What the Democratic Congress has shown is that its members do not wish to govern. They only wish to try to destroy a person whom they deem to be the wrong president, picked by the wrong people, in an election that went all wrong for them.

They are pursuing one of the most pathetic attempts of alleged governance in the recent history of our nation.

They are failing miserably regarding their oaths of office and their claims to be stewards of our nation.

They need to go home.

For his part, Trump’s continued diminution of the office of the presidency causes many to wish for his return to managing his hotel properties from his offices on New York’s Fifth Avenue. He uses language not fit for locker rooms while his actions show a disconnect from the gravity of his position as leader of the free world.

Of course, neither the Democratic Congress nor the president will actually go home.

They were elected, rightly and appropriately.

They are there.

But their world is now an incoherent cacophony.

Washington has become the functional equivalent of a black hole.

The Democratic Congress and the president are imploding in a manner that leaves the American people staring into the space that used to be Washington, the capital of the free world, and wondering where did they go?

Where are all the rational people?

It is obvious that there are no Washingtons or Franklins or Jeffersons or Madisons in Washington today. But how about a couple of Doles or Mitchells or even Dirksens or Johnsons?

Has everyone of substance and discernment disappeared? Have they simply gone into hiding somewhere at the National Archives or the reading room at the Library of Congress?

When the nation last embarked on one of these incomprehensible exercises in congressional malfeasance, it was during the reign of Sen. Joseph McCarthy (R-Wis.).

It took a little known but steely Republican senator from Maine, Margaret Chase Smith, to stand in the well of the Senate and call out her colleagues for their timidity.


She demanded that they stand up and not allow voices of conspiracy and hate to lead and define the government.

She was brave and, initially, alone.

She was the people’s conscience speaking.She was needed.

The Senate is where this must come from again.

It is a body apart from the inanity of the current president and the hate-mongering Democratic House.

There will of course be a trial in the Senate once the House Democrats complete their theater and order articles of impeachment. Under the Constitution, this has to happen.

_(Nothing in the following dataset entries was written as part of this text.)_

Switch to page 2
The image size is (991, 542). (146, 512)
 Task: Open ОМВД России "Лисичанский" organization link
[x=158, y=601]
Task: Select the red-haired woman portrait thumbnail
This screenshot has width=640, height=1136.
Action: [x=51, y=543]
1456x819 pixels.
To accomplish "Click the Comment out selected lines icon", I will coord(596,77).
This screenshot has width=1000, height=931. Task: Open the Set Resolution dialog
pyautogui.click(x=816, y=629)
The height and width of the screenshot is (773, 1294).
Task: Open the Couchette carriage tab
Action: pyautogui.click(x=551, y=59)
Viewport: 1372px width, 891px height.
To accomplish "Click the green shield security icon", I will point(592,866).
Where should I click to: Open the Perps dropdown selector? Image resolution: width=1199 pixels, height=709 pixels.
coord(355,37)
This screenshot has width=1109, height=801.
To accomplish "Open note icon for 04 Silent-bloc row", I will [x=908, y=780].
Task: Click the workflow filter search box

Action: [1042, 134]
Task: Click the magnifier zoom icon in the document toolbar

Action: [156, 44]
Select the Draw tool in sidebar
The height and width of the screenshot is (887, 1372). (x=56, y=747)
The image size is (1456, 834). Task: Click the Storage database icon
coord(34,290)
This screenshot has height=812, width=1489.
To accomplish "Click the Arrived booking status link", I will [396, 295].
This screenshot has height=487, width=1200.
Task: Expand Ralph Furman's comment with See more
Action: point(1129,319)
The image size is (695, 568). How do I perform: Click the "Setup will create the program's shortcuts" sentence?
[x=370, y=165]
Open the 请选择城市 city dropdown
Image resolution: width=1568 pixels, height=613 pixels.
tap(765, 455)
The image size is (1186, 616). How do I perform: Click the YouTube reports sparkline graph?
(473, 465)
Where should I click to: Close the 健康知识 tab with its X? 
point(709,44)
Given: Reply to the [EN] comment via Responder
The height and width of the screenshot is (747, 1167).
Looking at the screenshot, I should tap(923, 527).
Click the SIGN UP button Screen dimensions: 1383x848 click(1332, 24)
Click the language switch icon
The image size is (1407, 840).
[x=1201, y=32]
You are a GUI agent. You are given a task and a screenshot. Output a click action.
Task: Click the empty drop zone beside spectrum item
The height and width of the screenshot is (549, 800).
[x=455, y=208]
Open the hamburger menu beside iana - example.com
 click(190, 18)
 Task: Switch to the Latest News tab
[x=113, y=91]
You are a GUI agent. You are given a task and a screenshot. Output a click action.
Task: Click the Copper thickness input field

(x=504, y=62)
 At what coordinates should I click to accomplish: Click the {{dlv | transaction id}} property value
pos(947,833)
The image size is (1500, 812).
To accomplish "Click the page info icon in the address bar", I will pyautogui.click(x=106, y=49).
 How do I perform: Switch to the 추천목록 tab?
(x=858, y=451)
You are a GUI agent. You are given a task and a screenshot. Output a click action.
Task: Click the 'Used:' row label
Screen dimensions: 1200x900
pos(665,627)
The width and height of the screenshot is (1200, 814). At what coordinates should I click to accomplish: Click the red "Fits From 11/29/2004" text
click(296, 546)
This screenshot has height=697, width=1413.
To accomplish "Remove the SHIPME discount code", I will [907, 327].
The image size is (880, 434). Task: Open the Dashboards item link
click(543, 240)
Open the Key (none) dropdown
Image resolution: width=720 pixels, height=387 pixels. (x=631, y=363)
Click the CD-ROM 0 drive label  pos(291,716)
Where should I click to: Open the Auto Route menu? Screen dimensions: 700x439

Its outcome is a foregone, partisan conclusion.

The impeachment trial will do nothing to reset the course of our government in a positive manner.

A reset needs to come, however.

It needs to be independent of the circles of malevolence and disorientation that the Democratic House and the president have drawn around them.

It is time for members of the Senate, those with the courage of Margaret Chase Smith, from both sides of the aisle to together say, "Enough." 

It would only take a few.

Such senators have this unique opportunity to give the nation, the world and especially the people they work for, something they right now do not have.

Such senators could energize a renewed belief in the hope of America, the strength of our government and the good purposes of those who govern us.

Judd Gregg (R) is a former governor and three-term senator from New Hampshire who served as chairman and ranking member of the Senate Budget Committee, and as ranking member of the Senate Appropriations Foreign Operations subcommittee.